» **What this task involves**
In the entries below, every line that contains "chart" must be located and copied.

-- -- --

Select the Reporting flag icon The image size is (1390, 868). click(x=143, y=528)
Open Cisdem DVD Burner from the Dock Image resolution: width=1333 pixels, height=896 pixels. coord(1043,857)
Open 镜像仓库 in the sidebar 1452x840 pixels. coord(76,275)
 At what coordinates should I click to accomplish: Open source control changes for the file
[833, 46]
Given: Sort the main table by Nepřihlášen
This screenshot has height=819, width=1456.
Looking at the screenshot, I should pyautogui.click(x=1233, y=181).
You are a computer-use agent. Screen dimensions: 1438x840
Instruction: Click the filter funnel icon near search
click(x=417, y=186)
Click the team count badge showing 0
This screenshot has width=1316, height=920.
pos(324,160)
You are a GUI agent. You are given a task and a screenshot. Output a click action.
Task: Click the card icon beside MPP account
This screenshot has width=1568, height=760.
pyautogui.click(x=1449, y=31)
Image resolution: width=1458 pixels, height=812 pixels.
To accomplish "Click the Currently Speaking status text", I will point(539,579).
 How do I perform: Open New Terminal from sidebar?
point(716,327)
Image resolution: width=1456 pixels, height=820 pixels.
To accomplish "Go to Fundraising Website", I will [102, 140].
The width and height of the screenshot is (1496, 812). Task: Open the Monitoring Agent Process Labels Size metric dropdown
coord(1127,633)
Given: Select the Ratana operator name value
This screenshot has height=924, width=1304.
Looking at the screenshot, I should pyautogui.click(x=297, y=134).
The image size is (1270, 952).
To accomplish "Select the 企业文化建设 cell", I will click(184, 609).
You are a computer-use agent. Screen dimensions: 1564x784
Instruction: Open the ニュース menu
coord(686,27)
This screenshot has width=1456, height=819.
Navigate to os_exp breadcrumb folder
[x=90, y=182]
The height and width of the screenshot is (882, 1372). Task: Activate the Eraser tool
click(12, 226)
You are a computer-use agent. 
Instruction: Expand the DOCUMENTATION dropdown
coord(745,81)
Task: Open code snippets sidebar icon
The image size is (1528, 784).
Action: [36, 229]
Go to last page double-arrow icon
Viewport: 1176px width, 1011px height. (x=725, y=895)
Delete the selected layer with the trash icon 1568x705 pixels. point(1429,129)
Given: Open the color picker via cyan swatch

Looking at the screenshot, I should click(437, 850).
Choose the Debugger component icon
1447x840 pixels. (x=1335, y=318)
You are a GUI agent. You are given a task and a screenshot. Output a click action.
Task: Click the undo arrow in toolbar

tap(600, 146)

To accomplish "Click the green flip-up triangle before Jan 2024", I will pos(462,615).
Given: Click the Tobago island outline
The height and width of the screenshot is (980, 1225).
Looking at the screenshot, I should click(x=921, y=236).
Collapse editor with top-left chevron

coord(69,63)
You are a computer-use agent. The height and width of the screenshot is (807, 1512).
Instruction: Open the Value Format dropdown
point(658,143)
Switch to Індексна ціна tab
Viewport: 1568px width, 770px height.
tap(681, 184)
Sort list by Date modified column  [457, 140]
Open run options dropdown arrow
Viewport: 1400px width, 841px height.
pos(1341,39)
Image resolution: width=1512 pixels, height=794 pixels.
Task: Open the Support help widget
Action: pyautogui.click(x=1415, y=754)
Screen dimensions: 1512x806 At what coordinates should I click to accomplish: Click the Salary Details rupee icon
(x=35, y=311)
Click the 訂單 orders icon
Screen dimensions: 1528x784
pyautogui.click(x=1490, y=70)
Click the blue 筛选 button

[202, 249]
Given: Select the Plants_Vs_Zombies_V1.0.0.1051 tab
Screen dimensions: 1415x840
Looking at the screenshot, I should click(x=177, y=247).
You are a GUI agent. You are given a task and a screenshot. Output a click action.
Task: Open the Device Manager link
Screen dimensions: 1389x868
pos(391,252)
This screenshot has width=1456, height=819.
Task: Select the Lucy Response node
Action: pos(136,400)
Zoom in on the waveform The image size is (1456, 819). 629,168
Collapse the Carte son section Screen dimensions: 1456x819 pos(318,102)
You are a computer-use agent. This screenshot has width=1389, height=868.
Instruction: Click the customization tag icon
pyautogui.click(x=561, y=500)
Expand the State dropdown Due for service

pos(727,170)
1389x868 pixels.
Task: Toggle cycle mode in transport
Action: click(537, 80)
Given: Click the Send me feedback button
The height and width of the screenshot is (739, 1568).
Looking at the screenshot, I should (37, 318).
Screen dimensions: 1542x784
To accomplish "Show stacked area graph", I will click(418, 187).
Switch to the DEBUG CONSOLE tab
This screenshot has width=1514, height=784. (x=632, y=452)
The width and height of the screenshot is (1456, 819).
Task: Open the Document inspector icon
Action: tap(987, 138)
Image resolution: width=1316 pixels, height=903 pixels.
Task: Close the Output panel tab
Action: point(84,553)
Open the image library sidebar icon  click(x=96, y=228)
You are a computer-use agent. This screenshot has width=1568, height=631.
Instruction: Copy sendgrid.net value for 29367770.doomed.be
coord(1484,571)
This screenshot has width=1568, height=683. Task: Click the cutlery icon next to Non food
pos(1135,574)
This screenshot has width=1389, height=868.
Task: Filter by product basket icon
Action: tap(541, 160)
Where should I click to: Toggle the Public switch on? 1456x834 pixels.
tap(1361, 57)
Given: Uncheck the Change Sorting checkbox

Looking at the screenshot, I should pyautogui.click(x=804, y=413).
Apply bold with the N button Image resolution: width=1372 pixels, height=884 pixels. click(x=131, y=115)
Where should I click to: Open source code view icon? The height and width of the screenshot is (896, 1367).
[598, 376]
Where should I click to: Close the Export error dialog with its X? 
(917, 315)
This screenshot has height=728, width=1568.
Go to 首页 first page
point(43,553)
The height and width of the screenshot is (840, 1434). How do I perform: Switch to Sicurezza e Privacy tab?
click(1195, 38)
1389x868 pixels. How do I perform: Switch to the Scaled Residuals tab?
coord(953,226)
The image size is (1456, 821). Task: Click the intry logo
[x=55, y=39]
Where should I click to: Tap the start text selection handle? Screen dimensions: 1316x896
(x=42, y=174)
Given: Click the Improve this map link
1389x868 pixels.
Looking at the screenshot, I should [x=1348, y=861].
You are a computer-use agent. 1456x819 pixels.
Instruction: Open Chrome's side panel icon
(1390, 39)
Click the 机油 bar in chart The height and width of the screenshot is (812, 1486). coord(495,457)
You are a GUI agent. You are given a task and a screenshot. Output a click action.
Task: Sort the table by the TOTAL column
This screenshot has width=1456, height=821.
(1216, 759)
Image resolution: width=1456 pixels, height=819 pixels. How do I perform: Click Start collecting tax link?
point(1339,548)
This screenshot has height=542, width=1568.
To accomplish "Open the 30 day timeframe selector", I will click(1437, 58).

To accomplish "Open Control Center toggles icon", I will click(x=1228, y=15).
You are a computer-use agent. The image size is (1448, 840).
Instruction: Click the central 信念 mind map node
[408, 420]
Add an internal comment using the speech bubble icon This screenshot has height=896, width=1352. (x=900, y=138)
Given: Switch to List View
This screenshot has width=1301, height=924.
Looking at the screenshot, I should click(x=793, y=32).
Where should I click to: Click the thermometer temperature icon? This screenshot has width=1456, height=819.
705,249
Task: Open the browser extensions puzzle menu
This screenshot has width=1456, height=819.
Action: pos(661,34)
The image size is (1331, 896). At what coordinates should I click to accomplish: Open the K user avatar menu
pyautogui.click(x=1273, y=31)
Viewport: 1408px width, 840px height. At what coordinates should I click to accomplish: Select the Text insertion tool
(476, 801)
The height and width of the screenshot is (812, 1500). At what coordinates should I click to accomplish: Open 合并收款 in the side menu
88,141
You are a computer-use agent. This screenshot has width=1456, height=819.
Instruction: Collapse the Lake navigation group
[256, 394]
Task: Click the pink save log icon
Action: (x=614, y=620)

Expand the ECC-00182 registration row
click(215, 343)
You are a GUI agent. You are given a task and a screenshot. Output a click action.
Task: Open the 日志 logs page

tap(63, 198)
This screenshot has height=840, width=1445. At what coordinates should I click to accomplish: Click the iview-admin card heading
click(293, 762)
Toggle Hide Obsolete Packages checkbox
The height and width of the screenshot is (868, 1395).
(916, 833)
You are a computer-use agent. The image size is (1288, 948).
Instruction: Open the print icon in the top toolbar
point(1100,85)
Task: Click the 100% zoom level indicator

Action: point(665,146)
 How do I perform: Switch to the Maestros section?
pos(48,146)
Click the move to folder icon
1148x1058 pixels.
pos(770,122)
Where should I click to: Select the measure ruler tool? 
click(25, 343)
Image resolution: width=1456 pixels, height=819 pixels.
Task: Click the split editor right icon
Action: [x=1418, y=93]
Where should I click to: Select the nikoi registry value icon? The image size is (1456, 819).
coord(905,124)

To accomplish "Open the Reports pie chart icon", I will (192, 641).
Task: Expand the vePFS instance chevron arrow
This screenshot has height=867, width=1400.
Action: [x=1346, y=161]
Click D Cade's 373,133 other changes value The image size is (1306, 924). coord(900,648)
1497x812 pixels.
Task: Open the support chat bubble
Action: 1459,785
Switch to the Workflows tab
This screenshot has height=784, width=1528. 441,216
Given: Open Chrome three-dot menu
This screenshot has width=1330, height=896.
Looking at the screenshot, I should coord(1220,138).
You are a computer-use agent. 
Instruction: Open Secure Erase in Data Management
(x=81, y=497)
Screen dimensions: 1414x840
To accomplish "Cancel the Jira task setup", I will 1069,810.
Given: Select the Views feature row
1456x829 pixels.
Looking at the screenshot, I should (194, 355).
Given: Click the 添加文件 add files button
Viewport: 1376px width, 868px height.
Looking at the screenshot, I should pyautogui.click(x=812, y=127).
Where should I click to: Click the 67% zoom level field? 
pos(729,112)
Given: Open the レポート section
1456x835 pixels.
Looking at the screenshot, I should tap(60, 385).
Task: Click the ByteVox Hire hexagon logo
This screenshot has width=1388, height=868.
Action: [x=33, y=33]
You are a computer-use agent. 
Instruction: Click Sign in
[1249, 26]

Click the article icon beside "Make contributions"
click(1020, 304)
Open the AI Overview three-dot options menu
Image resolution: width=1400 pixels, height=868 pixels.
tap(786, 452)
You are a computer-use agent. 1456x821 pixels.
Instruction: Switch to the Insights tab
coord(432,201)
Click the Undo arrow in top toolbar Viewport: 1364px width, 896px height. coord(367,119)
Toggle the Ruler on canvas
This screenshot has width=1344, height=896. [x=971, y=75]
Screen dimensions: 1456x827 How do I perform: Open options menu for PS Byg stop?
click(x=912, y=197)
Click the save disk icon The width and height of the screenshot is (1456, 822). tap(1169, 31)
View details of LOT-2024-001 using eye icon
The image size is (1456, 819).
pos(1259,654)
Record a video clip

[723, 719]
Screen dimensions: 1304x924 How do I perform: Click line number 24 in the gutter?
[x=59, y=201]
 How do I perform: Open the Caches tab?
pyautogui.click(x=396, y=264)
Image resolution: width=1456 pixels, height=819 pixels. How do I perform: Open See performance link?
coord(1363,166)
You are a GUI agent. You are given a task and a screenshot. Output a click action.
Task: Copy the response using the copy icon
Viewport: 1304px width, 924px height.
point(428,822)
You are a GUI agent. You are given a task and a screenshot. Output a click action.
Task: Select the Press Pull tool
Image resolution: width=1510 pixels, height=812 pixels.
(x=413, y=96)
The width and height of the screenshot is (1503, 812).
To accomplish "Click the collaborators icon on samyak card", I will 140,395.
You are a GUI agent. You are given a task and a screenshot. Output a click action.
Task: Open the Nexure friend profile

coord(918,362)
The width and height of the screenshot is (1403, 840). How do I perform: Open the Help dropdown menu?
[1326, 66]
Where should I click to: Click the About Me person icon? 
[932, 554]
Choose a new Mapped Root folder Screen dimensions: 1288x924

-- -- --

» **Exercise result**
Click the 机油 bar in chart The height and width of the screenshot is (812, 1486). coord(495,457)
To accomplish "Open the Reports pie chart icon", I will (192, 641).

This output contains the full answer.